THE reason of Kate’s strange paleness and agitation was afterwards explained to be the fact that she had suddenly heard, no one knew how, of the death of Mrs. Hardwick’s brother; while that lady was sitting by her, happy and undisturbed, and knowing nothing. This was the reason Lady Caryisfort gave to several of the ladies in the house, who remarked next morning on Miss Courtenay’s looks.

‘Poor Kate did not know what to do; and the feelings are strong at her age. I daresay Mrs. Hardwick, when she heard of it, took the news with perfect composure, said Lady Caryisfort; ‘but then at twenty it is difficult to realise that.’

‘Ah! now I understand,’ said one of the ladies. ‘It was told her, no doubt, by that tall young man, like a clergyman, who appeared in the drawing-room all of a sudden, after the gentlemen came downstairs, and disappeared again directly after.’

‘Yes, you are quite right,’ said Lady Caryisfort. She said so because she was aware that to have any appearance of mystery about Kate would be fatal to that brilliant début which she intended her to make; but in her own mind she was much disturbed about this tall young man like a clergyman. She had questioned Kate about him in vain.

‘He is an old friend, from where we lived in the Isle of Wight,’ the girl explained.

‘But old friends from the Isle of Wight don’t turn up everywhere like this. Did he come about Sir Herbert Eldridge?’

‘He knows nothing about Sir Herbert Eldridge. He came to tell me about—my cousin.’

‘Oh! your cousin! La demoiselle aux deux chevaliers,’ said Lady Caryisfort. ‘And did he bring you news of her?’

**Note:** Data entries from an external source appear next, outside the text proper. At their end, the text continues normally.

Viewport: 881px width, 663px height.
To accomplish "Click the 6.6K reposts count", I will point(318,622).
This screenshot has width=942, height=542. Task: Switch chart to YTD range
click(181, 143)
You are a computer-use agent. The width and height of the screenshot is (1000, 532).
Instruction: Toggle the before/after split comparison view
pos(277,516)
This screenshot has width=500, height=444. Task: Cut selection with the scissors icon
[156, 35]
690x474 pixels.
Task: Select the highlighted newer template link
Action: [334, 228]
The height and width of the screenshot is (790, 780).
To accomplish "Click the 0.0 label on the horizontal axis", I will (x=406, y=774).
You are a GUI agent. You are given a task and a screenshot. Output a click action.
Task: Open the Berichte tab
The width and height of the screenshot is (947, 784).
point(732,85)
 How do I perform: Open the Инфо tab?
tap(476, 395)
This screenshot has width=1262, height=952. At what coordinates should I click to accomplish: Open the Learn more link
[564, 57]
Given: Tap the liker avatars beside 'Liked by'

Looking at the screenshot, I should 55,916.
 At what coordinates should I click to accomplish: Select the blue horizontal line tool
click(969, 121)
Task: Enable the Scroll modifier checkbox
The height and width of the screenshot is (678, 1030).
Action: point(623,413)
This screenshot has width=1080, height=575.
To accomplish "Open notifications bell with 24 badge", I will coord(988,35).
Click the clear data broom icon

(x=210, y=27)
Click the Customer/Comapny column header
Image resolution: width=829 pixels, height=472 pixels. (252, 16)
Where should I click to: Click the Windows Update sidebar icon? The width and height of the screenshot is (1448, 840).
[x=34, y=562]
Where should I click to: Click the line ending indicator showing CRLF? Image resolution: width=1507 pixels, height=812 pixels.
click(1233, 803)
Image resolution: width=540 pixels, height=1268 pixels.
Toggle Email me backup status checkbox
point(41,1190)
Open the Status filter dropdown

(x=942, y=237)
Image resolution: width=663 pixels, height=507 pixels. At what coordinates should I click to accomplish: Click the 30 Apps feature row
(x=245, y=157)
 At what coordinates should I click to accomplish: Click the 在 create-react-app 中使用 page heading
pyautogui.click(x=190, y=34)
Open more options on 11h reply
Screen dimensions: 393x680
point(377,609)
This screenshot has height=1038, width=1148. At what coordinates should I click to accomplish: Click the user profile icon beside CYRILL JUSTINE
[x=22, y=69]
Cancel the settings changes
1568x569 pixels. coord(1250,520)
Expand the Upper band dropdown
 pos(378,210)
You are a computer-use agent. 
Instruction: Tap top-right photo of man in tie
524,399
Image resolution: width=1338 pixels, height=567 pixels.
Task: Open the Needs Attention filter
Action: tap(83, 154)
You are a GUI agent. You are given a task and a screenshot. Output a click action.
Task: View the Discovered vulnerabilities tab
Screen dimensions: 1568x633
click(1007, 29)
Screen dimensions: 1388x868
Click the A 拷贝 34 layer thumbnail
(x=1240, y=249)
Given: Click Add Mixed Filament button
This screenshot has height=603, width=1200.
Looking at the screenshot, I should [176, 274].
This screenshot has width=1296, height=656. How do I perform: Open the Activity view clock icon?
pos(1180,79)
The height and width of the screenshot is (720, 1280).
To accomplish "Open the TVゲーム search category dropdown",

‘A little,’ said Kate, faintly, driven to her wit’s end; but she was not a weak-minded young woman, to be driven to despair; and here she drew up and resisted. ‘So little, that it is not worth repeating,’ she added, firmly. ‘I knew it almost all before, but he was not aware of that. He meant it very kindly.’

‘Did he come on purpose, dear?’

‘Yes, I suppose so, the good fellow,’ said Kate, gracefully.

‘My dear, he may be a very good fellow; but curates are like other men, and don’t do such things without hope of reward,’ said Lady Caryisfort, doubtfully. ‘So I would not encourage him to go on secret missions—unless I meant to reward him,’ she added.

‘He does not want any of my rewards,’ said Kate, with that half bitterness of still resentment which she occasionally showed at the suspicions which were so very ready to enter the minds of all about her. ‘I at least have no occasion to think as they do,’ she added to herself, with a feeling of sore humility. ‘Of all the people I have ever known, no one has given me this experience—they have all preferred her, without thinking of me.’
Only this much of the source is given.